A block of data
= = = = = = =
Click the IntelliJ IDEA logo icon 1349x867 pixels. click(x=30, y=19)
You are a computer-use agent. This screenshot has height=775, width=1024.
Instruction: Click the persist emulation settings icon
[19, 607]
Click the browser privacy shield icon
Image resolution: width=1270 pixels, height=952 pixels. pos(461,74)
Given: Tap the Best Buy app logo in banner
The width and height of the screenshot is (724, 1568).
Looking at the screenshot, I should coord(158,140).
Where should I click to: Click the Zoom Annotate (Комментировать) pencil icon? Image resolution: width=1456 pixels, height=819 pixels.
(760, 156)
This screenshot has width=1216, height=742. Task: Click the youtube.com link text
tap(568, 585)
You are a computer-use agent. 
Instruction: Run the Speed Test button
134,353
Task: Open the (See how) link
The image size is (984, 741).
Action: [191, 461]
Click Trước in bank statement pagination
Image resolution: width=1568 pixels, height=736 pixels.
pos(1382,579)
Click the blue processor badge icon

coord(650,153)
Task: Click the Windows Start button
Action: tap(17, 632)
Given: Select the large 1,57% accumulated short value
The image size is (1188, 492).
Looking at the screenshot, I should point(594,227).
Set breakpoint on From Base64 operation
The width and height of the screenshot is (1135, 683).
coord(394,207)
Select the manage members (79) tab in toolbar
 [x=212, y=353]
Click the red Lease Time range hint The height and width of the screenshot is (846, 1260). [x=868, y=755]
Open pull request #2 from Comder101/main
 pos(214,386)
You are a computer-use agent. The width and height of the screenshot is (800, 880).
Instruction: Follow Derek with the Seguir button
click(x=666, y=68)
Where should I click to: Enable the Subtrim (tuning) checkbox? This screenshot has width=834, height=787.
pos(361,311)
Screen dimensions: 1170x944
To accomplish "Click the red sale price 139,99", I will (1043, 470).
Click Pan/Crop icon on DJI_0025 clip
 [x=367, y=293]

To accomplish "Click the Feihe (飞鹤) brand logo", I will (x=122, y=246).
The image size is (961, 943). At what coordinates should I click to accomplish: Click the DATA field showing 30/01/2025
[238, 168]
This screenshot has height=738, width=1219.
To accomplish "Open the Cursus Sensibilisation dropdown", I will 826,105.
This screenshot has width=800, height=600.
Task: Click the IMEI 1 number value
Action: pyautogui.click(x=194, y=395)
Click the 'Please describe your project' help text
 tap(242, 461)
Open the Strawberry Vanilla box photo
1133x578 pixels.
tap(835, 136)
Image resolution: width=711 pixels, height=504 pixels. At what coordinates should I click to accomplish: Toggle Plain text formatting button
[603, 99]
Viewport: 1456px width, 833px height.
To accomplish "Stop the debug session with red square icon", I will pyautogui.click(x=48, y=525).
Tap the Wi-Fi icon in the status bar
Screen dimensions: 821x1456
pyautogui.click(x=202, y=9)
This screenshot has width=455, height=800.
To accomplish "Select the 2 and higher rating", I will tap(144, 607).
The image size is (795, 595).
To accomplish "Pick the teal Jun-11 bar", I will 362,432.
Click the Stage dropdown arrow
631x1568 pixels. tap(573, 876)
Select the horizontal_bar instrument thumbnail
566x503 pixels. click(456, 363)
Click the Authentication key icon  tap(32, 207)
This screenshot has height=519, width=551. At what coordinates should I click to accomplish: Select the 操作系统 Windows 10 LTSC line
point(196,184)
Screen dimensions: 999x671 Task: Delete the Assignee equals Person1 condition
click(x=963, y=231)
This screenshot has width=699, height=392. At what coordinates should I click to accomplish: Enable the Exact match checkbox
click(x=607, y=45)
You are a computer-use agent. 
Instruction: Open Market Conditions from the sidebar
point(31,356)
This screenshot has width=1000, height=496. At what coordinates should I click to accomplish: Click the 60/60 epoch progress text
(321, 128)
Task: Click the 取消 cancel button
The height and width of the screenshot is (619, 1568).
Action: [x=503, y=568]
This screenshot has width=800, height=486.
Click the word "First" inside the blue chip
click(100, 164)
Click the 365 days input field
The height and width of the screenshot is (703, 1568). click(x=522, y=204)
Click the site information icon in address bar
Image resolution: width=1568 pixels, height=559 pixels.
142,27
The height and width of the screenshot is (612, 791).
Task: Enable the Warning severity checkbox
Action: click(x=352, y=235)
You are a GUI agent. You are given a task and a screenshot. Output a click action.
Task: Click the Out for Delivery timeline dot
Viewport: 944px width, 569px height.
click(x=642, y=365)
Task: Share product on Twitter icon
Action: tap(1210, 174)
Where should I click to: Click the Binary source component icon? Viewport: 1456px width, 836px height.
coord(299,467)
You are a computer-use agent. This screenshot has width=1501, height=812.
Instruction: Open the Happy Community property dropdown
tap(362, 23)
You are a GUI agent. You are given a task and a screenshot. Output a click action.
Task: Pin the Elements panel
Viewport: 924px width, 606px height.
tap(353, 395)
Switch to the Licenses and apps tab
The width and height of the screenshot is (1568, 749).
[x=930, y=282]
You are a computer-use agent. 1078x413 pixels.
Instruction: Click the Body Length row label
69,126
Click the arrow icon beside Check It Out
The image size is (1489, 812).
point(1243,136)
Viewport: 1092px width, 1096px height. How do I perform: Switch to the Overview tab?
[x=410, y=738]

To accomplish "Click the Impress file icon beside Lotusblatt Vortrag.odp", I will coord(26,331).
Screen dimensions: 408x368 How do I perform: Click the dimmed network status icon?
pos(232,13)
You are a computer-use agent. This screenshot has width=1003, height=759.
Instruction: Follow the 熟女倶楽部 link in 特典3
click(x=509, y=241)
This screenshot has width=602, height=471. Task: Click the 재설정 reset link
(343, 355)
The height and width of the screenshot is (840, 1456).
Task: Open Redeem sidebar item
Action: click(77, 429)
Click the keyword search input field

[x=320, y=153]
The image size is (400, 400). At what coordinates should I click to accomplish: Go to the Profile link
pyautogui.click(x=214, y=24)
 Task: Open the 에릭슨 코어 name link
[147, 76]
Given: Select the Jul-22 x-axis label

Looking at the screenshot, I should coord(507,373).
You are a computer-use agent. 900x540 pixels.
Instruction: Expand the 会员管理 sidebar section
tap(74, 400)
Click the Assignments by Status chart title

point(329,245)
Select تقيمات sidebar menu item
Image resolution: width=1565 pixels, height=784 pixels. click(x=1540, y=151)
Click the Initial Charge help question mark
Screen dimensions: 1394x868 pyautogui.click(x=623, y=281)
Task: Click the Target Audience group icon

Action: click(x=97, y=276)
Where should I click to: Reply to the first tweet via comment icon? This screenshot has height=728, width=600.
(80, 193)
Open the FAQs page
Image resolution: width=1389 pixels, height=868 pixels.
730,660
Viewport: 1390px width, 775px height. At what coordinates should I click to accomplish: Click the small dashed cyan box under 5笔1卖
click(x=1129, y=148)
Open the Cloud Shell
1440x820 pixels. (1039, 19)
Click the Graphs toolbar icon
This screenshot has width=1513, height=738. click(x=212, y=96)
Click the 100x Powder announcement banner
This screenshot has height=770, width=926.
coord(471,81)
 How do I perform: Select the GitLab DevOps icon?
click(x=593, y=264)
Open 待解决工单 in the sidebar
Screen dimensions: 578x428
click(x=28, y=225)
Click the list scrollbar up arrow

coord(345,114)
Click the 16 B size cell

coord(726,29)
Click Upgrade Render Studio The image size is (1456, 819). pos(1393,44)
= = = = = = =
WHAT TO WORK ON:
Quote the lines of the records from the one containing "Given: Select the Jul-22 x-axis label" through the end of the records, inclusive.

ANSWER:
Given: Select the Jul-22 x-axis label

Looking at the screenshot, I should coord(507,373).
You are a computer-use agent. 900x540 pixels.
Instruction: Expand the 会员管理 sidebar section
tap(74, 400)
Click the Assignments by Status chart title

point(329,245)
Select تقيمات sidebar menu item
Image resolution: width=1565 pixels, height=784 pixels. click(x=1540, y=151)
Click the Initial Charge help question mark
Screen dimensions: 1394x868 pyautogui.click(x=623, y=281)
Task: Click the Target Audience group icon

Action: click(x=97, y=276)
Where should I click to: Reply to the first tweet via comment icon? This screenshot has height=728, width=600.
(80, 193)
Open the FAQs page
Image resolution: width=1389 pixels, height=868 pixels.
730,660
Viewport: 1390px width, 775px height. At what coordinates should I click to accomplish: Click the small dashed cyan box under 5笔1卖
click(x=1129, y=148)
Open the Cloud Shell
1440x820 pixels. (1039, 19)
Click the Graphs toolbar icon
This screenshot has width=1513, height=738. click(x=212, y=96)
Click the 100x Powder announcement banner
This screenshot has height=770, width=926.
coord(471,81)
 How do I perform: Select the GitLab DevOps icon?
click(x=593, y=264)
Open 待解决工单 in the sidebar
Screen dimensions: 578x428
click(x=28, y=225)
Click the list scrollbar up arrow

coord(345,114)
Click the 16 B size cell

coord(726,29)
Click Upgrade Render Studio The image size is (1456, 819). pos(1393,44)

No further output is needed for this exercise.